Focusing bird by bird like that helped me develop my birding skills. Sure enough, just 2 days later I found a kingfisher all by myself, back in my original birding stomping grounds on the Michigan State campus. I don’t think it’s possible to emphasize enough that we become proficient at birding by putting in the time. Every bird we learn makes finding and recognizing that species again easier. Fun as it was to see that first kingfisher in class—it was #70 on my life list—identifying the first one I found entirely on my own was even more satisfying. Within a month or so, knowing exactly what to look and listen for, I was seeing them most of the time when I was near open ponds, lakes, rivers, or streams.

Belted Kingfisher pooping

One of my regular habits when I started birding was to read up on each species the night after I first saw it. I started out focusing on my two regular field guides—the Peterson and the Golden guides, but quickly discovered the Audubon Land Bird and Audubon Water Bird Guides, which provided more information than just identification. Little by little, I added many more books to my library. When I saw my first Belted Kingfisher, I read that it’s one of the few bird species in which the female is more colorful than the male—both have a bluish breast band, but adult females also have rusty undersides that narrow to form a complete band across the upper belly. (Young birds of both sexes have red on the sides, but it doesn't form a complete band.) This isn’t the rule among kingfishers in general: of the three species regularly found in the United States, it’s the male Ringed Kingfishers that have more red, and only male Green Kingfishers have red at all.

Ringed Kingfisher
Male Ringed Kingfisher
Green Kingfisher
Female Green Kingfisher
The Belted Kingfisher belongs to the family Alcedinidae, which is etymologically related to the word “halcyon.” The explanation is given in Edward Gruson’s book, Words for Birds:
It is derived from the Greek (h)alkyon also meaning “kingfisher.” Halkyon gives rise to the phrase “halcyon days” which, in the myth, are calm days at sea, so that the floating nest of the kingfisher [out in open water on the ocean, where people once believed they nested] will not be disturbed during the brooding period. The days were kept calm by order of the gods to honor the young of Halcyone, daughter of Aeolus, God of the Wind, who, when widowed, threw herself into the sea and was transformed into a kingfisher.
Ancient Greeks had never seen a Belted Kingfisher—they were looking at the Common Kingfisher of Europe.

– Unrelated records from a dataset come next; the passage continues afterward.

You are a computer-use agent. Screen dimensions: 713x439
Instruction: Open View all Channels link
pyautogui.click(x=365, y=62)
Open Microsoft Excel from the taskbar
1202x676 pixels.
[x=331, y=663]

Current taxonomists argue about how closely the American kingfishers are related to the European species, and some place our kingfishers in a different family, but the current American Ornithologists’ Union checklist keeps the world’s kingfishers in the same family, putting our North and South American ones in a different subfamily than the ones on other continents. The one bird in the world I most yearn to see, the Cuban Tody, is related to kingfishers, belonging to the same order (Coraciiformes), but in a different family (Todidae).

Cuban Tody
Cuban Tody painted by Jeannie Perry
My reading about Belted Kingfishers explained that they are solitary, defending a territory year round, and only relaxing their loner habits to form pairs during the nesting season. My research on individual species became richer when I discovered the Life Histories series of books by Arthur Cleveland Bent. In the Belted Kingfisher entry, he quotes one observer, Henry Carey:
The Kingfisher's flight is remarkable for its beauty. How easily those long wings carry him about, as he skims so close over the water that their tips are sometimes wetted, or, as he hovers, his body appearing absolutely motionless, in that wonderful way which few birds can equal, for indefinite periods of time. Sometimes, especially in water half a foot or less in depth, he dives while flying nearly parallel to its surface. Sometimes, in his journeys from perch to perch when fish are plentiful, he dips again and again into the water in this way, reminding one of the Swallow as he gracefully touches the water here and there in his flight over the mill pond. Again, he drops like a falling stone in a nearly perpendicular line upon his fishy prey.
Kingfishers are as secretive and protective about their best fishing holes as human anglers. Accounts I've read, in Bent and many other sources, emphasize the dramatic chases that kingfishers engage in when defending a territory, and I’ve seen that a lot myself over the years. But I never happened to be in the right place at the right time to see a triumphant kingfisher return to his perch after one of these chases until Russ and I were on Jekyll Island in Georgia a couple of weeks ago.

Belted Kingfisher

We must have been there right at the peak of fall migration for kingfishers, and my guess is that this one guy had found a perfect spot that he was planning on holding as a winter territory, but many of the birds passing through were also noticing how ideal it was. I don’t think I’ve ever been anywhere where so many kingfishers were contending for real estate before. The one who seemed to win these interchanges would alight on the same perch each time and continue to call loudly, facing whichever direction he’d chased off the last bird while opening his wings wide. His wings didn’t appear the least bit wet, so I suspect this was just his way of looking as big and bold as he could, like a macho 50s pop singer, in full chase, rattle, and brawl mode.

Belted Kingfisher

The Birds of North America account for the Belted Kingfisher notes, in the communication section, that, “When threatened, kingfishers may scream, spread their wings, and raise their white eyespots.” So I’d hardly discovered anything new, but seeing and photographing it was thrilling nonetheless.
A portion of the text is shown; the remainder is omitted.